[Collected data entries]
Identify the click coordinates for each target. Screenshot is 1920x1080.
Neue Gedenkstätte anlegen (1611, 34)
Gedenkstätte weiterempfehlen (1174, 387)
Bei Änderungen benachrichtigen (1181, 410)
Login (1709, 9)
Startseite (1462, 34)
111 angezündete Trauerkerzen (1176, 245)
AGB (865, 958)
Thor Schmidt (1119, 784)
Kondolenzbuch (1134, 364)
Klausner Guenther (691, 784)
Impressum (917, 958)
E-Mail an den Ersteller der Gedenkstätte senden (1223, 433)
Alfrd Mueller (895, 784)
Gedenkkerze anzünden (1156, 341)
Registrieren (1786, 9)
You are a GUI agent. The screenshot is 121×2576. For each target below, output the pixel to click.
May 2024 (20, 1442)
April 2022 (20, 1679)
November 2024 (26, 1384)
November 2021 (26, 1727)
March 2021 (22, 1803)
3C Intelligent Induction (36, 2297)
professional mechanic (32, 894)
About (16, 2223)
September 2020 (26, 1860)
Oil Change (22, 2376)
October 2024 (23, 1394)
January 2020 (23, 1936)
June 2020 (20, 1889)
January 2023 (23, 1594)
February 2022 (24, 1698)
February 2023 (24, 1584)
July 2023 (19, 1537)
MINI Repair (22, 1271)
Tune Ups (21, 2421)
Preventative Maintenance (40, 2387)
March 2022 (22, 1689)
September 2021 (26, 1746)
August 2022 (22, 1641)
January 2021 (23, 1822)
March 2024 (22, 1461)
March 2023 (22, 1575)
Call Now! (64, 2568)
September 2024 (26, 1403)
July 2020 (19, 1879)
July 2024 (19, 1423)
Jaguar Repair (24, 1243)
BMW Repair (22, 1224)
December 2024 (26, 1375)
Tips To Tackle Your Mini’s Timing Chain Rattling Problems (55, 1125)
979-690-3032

• **Task details**: Of the entries above, repeat exactly the lines between the line with "May 2024 (20, 1442)" and the line with "October 2024 (23, 1394)", inclusive, and no others.

• **Response to the exercise**:
May 2024 (20, 1442)
April 2022 (20, 1679)
November 2024 (26, 1384)
November 2021 (26, 1727)
March 2021 (22, 1803)
3C Intelligent Induction (36, 2297)
professional mechanic (32, 894)
About (16, 2223)
September 2020 (26, 1860)
Oil Change (22, 2376)
October 2024 (23, 1394)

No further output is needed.